Zeke's costume was the first one I made, when I wasn't rushed and actually enjoyed the process. He was unbelievably cute watching it take shape, asking to try it on every three minutes and clearly nearly bursting with delight. I felt like he was giving me a gift by letting me make him a costume, which he was.

I followed this tutorial (same genius internet lady!) pretty closely, only since I didn't want to buy any special materials, I used pliers to bend a stiff metal coat hanger to help the upper half keeps its shape (bent back on itself so it wouldn't poke out), and instead of cutting off bolts for the chest details, I used (very short) flat hex bolts and nuts I found in the toolbox. I should have gotten a close-up, because they looked really cool. I used hand-me-down vinyl, spray paint leftover from last year, and when my mom heard I was going to buy flexible ductwork, she asked what it was and then pulled through with the perfect dusty amount that had been sitting in her basement waiting to be turned into a tin man. Hurrah again! Zeke's church shoes each had two huge holes on the bottom. Soaked and frozen socks aren't fun all winter long, so I spray-painted the shoes silver and will get him replacements (without holes!) from the thrift store. Expenses were a pair of thrifted gray pants, a set of three funnels from the dollar store, and hair and face paint, which altogether came to a grand total of $5.00. That's more than I'd normally spend on a costume, but it turned out cool enough for twice that.

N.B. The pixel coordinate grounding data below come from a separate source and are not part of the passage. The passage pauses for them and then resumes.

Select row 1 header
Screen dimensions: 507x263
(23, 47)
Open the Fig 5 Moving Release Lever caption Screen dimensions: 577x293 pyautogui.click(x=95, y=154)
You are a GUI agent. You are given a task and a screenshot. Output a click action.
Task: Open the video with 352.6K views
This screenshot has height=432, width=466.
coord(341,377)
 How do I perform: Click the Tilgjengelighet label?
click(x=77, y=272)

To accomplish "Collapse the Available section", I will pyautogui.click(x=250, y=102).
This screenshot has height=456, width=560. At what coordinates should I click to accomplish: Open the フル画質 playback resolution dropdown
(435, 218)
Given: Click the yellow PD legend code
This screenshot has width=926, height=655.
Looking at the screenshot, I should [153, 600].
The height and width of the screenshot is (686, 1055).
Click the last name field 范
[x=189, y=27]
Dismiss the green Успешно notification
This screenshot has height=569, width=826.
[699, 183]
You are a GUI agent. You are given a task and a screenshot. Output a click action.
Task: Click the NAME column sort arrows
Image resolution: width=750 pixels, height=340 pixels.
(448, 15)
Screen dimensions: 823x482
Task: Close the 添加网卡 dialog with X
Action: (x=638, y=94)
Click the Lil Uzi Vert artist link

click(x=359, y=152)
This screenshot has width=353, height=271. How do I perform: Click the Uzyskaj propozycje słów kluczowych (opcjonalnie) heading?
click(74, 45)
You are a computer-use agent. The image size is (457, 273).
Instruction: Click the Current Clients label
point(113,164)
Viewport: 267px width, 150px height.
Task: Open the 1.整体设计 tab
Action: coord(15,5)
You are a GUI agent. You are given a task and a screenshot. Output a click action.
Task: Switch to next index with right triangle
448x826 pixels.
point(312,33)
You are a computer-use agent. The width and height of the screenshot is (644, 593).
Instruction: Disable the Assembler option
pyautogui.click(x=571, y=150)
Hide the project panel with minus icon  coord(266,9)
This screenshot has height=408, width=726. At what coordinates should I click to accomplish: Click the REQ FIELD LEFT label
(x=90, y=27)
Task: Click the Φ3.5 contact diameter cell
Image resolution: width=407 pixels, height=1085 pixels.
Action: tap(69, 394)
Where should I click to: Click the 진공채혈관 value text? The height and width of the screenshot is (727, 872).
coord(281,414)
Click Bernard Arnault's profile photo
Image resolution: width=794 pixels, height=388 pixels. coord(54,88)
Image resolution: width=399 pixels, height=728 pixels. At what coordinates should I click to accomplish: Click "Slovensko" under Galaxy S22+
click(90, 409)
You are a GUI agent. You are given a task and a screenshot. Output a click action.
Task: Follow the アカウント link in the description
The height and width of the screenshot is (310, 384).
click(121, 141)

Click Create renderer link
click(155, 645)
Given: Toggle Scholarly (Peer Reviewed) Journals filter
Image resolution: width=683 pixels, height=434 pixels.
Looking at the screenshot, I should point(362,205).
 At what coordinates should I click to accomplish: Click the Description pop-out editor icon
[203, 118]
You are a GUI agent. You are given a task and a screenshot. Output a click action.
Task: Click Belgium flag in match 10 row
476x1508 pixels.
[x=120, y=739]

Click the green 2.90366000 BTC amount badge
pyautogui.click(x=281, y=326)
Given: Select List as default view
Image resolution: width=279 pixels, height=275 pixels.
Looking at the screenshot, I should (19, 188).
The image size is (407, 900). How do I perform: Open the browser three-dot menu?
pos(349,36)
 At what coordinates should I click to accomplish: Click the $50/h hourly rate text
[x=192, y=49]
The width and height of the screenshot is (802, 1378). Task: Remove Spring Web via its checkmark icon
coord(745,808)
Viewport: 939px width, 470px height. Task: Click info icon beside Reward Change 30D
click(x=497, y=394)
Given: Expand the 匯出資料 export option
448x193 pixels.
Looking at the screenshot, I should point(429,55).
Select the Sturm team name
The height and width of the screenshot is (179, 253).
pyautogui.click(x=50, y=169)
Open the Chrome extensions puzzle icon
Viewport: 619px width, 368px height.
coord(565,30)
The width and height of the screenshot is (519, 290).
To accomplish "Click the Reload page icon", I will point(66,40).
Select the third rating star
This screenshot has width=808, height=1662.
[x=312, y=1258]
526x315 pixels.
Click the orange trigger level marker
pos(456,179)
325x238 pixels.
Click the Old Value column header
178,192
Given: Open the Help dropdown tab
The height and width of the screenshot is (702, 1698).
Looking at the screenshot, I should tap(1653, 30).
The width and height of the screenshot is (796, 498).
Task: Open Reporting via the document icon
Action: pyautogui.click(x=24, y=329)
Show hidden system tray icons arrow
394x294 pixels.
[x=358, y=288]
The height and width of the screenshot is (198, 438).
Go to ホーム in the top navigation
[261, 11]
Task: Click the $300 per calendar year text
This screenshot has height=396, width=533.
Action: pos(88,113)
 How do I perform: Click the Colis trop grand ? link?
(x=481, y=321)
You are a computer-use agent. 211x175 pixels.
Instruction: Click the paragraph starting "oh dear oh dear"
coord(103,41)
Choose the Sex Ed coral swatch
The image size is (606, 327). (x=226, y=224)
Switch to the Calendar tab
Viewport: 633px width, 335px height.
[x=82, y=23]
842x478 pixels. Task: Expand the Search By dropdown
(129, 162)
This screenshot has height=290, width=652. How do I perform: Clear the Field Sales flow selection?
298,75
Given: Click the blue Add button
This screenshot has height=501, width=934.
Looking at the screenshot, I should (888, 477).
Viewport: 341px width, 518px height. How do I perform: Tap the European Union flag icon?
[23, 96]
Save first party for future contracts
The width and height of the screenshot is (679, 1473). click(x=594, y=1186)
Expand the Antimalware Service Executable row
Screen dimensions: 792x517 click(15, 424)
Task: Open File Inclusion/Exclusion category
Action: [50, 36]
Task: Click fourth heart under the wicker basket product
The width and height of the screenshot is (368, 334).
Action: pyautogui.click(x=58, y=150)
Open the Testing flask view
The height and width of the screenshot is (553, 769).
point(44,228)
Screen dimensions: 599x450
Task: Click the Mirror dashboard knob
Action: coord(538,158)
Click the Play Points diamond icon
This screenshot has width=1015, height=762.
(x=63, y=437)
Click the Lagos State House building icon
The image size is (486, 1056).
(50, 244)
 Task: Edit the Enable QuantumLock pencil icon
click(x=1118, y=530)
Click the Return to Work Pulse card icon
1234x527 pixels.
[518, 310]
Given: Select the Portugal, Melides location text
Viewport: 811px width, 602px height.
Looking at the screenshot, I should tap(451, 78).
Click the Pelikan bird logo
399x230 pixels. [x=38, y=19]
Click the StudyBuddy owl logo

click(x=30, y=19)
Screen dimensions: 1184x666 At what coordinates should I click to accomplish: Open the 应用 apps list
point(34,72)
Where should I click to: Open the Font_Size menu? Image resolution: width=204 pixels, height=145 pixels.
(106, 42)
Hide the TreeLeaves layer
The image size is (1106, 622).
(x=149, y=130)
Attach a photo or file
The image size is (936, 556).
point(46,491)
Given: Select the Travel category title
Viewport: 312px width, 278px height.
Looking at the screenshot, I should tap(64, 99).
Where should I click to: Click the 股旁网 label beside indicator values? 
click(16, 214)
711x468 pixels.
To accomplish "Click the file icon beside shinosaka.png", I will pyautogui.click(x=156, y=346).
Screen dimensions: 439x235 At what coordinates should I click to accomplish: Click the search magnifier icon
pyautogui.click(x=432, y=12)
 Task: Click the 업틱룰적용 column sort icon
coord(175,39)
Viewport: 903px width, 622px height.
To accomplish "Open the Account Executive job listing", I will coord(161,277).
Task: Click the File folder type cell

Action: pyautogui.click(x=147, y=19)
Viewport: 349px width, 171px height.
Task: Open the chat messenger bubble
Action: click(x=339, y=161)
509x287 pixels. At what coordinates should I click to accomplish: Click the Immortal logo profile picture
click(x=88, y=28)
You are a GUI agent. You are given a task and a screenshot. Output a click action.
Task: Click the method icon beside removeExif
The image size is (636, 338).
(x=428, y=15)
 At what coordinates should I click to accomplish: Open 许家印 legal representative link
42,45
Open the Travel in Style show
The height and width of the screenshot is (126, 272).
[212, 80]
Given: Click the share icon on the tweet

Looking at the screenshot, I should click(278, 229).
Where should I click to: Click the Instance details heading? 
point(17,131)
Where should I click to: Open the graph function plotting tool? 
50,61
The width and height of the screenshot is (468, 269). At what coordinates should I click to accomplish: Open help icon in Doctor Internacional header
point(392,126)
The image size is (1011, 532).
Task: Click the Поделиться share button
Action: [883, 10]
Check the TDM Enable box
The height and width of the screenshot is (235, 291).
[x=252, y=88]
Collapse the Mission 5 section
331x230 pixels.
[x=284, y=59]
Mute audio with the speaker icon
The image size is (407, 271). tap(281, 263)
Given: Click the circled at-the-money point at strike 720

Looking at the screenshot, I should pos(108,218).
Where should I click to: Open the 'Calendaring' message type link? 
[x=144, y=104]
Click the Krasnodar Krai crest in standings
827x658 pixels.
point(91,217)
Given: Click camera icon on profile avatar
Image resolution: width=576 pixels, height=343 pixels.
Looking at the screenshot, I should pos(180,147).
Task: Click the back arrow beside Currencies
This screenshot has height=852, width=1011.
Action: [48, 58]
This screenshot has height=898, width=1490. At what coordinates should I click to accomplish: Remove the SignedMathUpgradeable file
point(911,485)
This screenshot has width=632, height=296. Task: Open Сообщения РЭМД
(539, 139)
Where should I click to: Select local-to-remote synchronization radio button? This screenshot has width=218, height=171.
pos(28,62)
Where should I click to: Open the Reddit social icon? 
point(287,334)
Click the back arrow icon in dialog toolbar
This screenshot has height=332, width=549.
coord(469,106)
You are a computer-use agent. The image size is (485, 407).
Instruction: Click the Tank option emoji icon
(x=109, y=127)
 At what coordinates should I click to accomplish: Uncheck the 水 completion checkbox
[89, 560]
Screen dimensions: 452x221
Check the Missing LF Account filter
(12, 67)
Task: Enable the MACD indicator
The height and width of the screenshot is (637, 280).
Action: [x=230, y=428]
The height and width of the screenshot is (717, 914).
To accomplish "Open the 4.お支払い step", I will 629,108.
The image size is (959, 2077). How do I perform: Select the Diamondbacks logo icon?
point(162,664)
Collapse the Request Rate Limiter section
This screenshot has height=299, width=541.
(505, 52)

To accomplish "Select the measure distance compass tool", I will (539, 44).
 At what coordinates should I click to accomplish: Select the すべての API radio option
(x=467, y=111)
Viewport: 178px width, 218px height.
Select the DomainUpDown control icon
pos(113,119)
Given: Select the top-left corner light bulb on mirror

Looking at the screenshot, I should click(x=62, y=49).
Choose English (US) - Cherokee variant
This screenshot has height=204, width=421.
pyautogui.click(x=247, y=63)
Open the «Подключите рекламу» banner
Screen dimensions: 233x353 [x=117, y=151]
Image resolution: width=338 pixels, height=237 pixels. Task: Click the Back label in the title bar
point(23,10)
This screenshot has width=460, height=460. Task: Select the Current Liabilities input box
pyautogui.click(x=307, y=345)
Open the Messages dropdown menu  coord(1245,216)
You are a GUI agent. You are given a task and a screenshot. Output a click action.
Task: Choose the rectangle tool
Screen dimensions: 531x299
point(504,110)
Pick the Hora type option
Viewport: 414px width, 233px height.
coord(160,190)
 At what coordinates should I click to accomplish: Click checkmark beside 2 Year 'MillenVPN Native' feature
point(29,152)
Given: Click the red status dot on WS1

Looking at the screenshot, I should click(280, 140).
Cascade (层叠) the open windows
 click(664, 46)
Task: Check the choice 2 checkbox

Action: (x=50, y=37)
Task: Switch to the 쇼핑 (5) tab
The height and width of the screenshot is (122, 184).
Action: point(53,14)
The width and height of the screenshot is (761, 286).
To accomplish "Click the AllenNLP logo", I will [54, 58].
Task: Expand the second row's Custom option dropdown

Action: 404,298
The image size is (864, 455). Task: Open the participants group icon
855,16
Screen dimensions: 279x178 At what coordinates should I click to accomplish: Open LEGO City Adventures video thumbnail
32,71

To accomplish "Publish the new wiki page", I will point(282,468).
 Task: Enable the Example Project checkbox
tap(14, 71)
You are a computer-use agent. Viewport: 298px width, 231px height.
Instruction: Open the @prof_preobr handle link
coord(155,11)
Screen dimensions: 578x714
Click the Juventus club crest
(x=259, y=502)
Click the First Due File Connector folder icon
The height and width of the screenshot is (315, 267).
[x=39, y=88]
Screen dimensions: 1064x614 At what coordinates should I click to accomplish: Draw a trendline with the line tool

A note on this costume-- definitely heed the genius woman behind this tutorial when she says to give it lots of drying time. Ours took part of a day outside and nearly five days in the basement. Tin must be a very wet metal.


Liana said...

THIS is amazing - nicely done!

Abigail said...

What a cool surprise to read your comment! Thanks for indulging me.:)

Hope all's well with you, Jeff, and the kiddos. It's hard to imagine them as anything but cute toddlers, but I bet the years since blogging (7?!) have brought big changes. Pre-teens! Wow. If you're ever in the area, give a holler and we can catch up for real!

Rebecca said...

WOAH! I can't believe Zeke's costume! It's incredible! He looks amazing!

Four exclamation points = four stars

(And I love that he even has a bowtie.)

How did you get his face so perfectly silver? I bought some special gold Halloween face paint for Judah and it looked pretty much like smudgy dirt. That was the other major disappointment in our costuming- that and Corynn's white hairspray not doing a great job.

Rebecca said...

This costume seems very hard to do- the ductwork fitting the pleather must have been quite a job. so impressive.

Abigail said...

I bought a dollar tube of gray paint at Walmart and used that as the base, even though I knew it would look doofy. (It did.)

After applying the base, I was going to dust his face with glitter and shimmery eyeshadow, but then I found a tiny tube of silver face paint I had leftover from HIGH SCHOOL. It was labeled "shimmer," and sure enough, I had just enough left in it to add shimmer.

If I had to do it again, Amazon sells metallic gold and silver face paint; it's just expensive. I wonder, would a Hallowe'en pop-up shop would have a specialty item like that?

(And thanks! The genius tutorial deserves the credit. That really made it easy, apart from the hand-sewing to attach the ductwork. That was the only annoying part.)